Peut-on vraiment parler d’habitat inclusif ?
Interpellé par cette question de sémantique sur l’habitat inclusif, nous avons échangé à ce sujet avec Stéphane Forgeron, chroniqueur d’Handirect et auteur de l’ouvrage « Handicap : l’amnésie collective – La France est-elle encore le pays des droits de l’homme ? », co-écrit avec Bachir Kerroumi, aux éditions Dunod.
Selon Stéphane Forgeron, la notion de logement inclusif n’existe pas dans les pays les plus avancés en matière de prise en compte du handicap. En France « habitat inclusif » correspond la plupart du temps à un habitat partagé entre personnes en situation de handicap ou intergénérationnel. Voici la définition donnée par le Larousse : « Habitat inclusif ; mode d’habitation regroupé comprenant des espaces privatifs et des locaux communs affectés à un projet de vie sociale et partagée, qui est librement choisi par des personnes handicapées et/ou âgées, à titre de résidence principale ».

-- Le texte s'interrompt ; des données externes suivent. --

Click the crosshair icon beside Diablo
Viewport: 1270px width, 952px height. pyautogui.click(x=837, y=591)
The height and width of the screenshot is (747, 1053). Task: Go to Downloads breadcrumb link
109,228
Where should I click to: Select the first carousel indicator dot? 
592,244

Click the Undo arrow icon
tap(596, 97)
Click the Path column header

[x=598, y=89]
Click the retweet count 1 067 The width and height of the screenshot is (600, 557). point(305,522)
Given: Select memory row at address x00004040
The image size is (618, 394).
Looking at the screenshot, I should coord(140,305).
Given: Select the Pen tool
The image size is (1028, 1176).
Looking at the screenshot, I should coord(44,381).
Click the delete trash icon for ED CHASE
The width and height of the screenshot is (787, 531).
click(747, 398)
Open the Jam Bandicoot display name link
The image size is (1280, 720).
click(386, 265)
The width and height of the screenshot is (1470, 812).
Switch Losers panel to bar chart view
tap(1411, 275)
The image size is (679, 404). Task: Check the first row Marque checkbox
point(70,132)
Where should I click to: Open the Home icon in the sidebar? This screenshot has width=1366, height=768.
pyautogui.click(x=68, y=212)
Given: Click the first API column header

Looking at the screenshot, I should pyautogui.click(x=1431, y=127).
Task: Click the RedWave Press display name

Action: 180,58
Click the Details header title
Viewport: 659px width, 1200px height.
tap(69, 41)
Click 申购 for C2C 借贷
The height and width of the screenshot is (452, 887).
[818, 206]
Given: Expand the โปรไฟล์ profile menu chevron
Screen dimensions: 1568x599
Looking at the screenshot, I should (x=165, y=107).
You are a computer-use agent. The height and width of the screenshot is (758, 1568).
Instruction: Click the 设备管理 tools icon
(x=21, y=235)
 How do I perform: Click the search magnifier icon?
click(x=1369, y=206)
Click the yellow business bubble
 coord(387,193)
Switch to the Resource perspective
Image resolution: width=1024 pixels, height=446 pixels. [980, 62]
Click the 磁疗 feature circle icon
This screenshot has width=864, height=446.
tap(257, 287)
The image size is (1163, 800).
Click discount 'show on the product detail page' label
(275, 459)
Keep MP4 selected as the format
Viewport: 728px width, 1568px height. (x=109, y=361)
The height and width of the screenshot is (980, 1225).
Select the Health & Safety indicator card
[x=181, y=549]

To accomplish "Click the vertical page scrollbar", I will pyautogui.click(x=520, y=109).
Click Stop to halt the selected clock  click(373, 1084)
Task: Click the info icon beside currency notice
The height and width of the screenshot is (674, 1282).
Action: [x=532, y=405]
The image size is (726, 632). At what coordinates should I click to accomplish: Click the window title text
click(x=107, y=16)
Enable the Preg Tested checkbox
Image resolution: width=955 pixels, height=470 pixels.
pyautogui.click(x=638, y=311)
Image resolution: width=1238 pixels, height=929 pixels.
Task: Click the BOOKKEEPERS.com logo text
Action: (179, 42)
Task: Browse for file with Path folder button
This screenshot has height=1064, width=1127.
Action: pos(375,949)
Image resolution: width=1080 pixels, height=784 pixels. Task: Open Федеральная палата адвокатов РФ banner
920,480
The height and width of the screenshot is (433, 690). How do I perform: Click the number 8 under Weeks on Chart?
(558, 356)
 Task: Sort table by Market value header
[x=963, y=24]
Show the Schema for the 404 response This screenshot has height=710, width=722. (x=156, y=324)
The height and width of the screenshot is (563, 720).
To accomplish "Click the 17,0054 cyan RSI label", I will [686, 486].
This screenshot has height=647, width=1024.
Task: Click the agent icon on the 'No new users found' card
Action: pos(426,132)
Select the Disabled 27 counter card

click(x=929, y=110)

Adopter une approche inclusive, c’est définir et appliquer des politiques publiques accompagnées de plans d’actions
« La notion d’« habitat inclusif » a en fait peu de sens, à tel point que celle-ci n’est pas employée dans les pays qui réellement pratiquent l’inclusion, commente ainsi Stéphane Forgeron. Adopter une approche inclusive, c’est définir et appliquer des politiques publiques accompagnées de plans d’actions offrant les mêmes possibilités à tous les citoyens de pouvoir vivre dignement au cœur de la cité en leur garantissant une haute qualité de vie, et non dans des établissements à l’écart de la société. Cela demande d’appliquer des politiques publiques qui agissent sur les causes de l’exclusion du logement, tant à l’intérieur (accessibilité) qu’à l’extérieur (urbanisme). Dans nombre de pays, l’inclusion est conçue comme un moyen de lutter activement contre l’exclusion ».
Il ajoute : « Prenons l’exemple de l’éducation. En Finlande, l’école inclusive est considérée comme une politique publique globale, laquelle intègre toutes les dimensions du système éducatif : vision, stratégie, planification, programmes scolaires à travers la conception universelle de l’apprentissage, organisation scolaire, structures éducatives, outils pédagogiques, formation des enseignants et évaluation de l’apprentissage.
Faire l’adaptation de logements sans se préoccuper de l’environnement dans lequel les personnes vivent est un non-sens
Il estime par ailleurs que pour ce qui est de l’habitat, faire l’adaptation de logements sans se préoccuper de l’environnement dans lequel les personnes vivent est un non-sens. Un logement parfaitement adapté pour qu’une personne en fauteuil vive à domicile peut se transformer en lieu de privation de libertés : en effet, les architectes et les urbanistes français n’ont pas pensé à ce lien entre le dehors et le dedans. Les personnes handicapées au sens large veulent pouvoir faire leurs courses, se promener, se divertir, se rendre chez le médecin en toute autonomie et non être assignées à résidence en raison d’un cadre urbain conçu pour les bien-portants par des bien-portants. Les architectes et les urbanistes ne tiennent pas compte de la diversité des habitants qui composent une ville.
Enfin, Stéphane Forgeron indique que l’avancée en âge de la population entraîne une mutation des demandes et des besoins dans les secteurs de l’urbanisme, de l’habitat et des services urbains. Pour que la population puisse continuer de vivre normalement, depuis une trentaine d’années le logement social aurait dû s’adapter aux besoins des individus les plus vulnérables en raison de leur condition physique, sensorielle ou cognitive. La construction standardisée du XXème siècle a trop souvent omis de prendre en considération les modes de vie et d’habitat de ceux vivant avec des problèmes liés à l’âge, à une maladie chronique ou à un handicap. En Suède, par exemple, toute personne handicapée doit vivre en milieu dit ordinaire : c’est une question d’équité, d’épanouissement de la personne, de respect de ses droits et de pleine participation à la société.
Pour Stéphane Forgeron, en France, nous devrions donc plutôt parler d’habitat partagé. Et il n’est pas question de dévaloriser cette pratique qui possède d’excellentes qualités.